潜水艦の司令塔を、もっと複雑に、そして五、六十倍も拡大したような部屋であった。電源もあれば、通信機も揃《そろ》っているし、敵弾の防禦壁も完備していたし、地上及び地下における火器の照準や発射を司《つかさど》る操縦装置も、ここに集まっていた。通風機、食糧庫、弾薬庫も、その真下に、相当広い面積を占めていた。だから、万一、地上が悉《ことごと》く敵の手におちようとも、この地下本営一帯は、大要塞として独立し、侵入軍との間に、火の出るような攻防戦が出来ることは勿論《もちろん》、長期の籠城《ろうじょう》にも耐え、本国のレッド宮殿との連絡も取れ、ワシリンリン大帝とも電話で話ができるように構築されてあった。その昔のマジノ要塞にしても、ジークフリード要塞にしても、このアカグマ地下本営にくらべると、玩具《がんぐ》のようなものだった。
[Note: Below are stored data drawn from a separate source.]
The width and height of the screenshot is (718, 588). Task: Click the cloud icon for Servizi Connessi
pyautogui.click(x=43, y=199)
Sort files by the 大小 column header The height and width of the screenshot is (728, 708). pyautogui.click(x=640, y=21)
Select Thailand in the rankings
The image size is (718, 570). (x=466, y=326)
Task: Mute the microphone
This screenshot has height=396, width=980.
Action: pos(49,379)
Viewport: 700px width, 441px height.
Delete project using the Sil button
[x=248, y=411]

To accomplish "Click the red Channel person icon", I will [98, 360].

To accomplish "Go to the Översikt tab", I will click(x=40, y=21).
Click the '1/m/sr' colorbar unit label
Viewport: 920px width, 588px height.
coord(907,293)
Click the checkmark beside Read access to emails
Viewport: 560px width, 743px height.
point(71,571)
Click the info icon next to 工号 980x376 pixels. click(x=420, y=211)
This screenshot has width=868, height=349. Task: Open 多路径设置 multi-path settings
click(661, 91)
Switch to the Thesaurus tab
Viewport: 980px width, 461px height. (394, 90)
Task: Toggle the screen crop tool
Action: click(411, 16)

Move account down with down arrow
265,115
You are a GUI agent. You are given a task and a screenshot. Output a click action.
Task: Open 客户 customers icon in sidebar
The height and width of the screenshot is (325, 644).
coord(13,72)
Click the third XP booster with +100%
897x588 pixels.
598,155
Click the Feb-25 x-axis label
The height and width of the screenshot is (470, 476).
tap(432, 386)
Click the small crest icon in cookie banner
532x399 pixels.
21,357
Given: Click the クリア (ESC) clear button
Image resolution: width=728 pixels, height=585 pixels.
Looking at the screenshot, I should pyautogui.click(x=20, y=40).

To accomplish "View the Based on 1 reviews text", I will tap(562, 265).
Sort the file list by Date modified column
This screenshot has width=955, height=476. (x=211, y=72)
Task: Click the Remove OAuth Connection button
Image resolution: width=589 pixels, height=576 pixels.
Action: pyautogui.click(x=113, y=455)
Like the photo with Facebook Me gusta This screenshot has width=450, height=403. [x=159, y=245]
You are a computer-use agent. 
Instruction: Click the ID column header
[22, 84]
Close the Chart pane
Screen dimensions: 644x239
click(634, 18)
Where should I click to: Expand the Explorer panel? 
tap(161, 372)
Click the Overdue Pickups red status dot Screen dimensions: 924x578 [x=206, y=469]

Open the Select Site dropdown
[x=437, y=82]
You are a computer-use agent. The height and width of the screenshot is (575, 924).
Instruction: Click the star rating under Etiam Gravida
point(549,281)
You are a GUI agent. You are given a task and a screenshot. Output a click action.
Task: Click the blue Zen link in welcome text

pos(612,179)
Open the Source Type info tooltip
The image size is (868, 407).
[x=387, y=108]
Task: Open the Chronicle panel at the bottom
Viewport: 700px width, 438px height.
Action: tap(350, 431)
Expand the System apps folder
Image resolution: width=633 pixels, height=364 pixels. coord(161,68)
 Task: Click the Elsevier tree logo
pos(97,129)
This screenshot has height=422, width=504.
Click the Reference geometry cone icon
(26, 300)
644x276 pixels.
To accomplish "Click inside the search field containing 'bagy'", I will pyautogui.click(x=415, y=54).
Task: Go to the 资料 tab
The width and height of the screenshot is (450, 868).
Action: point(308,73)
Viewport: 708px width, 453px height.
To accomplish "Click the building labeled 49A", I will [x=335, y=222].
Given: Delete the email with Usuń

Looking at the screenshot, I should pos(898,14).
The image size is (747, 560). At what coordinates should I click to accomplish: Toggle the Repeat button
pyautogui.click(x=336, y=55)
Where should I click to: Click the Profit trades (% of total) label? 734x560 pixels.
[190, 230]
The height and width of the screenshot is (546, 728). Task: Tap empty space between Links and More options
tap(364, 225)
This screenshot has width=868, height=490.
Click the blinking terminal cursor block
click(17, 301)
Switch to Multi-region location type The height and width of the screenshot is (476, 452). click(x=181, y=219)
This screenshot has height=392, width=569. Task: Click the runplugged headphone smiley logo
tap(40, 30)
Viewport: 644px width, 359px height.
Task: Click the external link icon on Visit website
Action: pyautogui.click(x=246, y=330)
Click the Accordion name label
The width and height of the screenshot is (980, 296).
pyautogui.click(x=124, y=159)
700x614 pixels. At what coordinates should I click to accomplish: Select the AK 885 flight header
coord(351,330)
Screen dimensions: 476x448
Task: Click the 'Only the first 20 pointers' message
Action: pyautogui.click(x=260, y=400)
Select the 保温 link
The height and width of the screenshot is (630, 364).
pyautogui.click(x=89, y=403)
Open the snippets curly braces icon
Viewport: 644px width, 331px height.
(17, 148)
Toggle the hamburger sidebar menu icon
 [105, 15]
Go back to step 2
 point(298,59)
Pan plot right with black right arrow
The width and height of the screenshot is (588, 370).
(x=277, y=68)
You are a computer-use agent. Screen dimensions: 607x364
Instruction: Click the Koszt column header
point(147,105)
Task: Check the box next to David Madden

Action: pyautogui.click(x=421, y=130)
スターベア大総督のかけている椅子の前には、映画館の飾窓《かざりまど》にスチール写真が縦横に三十枚も四十枚も貼りつけてあるように、さまざまな写真が貼り出してあった。
いや、それは只《ただ》の写真ではなかった。どの写真も、しきりに動いていた。多くは風景のようなものがうつっていたが、部屋の中の写真もあった。いずれも皆、映画のように動いていた。
映画ではない、テレビジョンである!
地上と地下とを問わず、戦場と味方の陣営とを問わず、重要な地点において現在どんな事件が起っているかは、すべてこのテレビジョンによって明かにされていた。
中には戦場を疾駆《しっく》する戦車の中から、外をうつしているのもあって、ときどき、スクリーンが、ぱっと赤くなって、何にも見えなくなることがあったが、それは、そのテレビジョン送影機を積んだ戦車が、敵の爆弾か砲弾にやっつけられて、テレビジョンの機械もろとも、粉砕してしまうためだった。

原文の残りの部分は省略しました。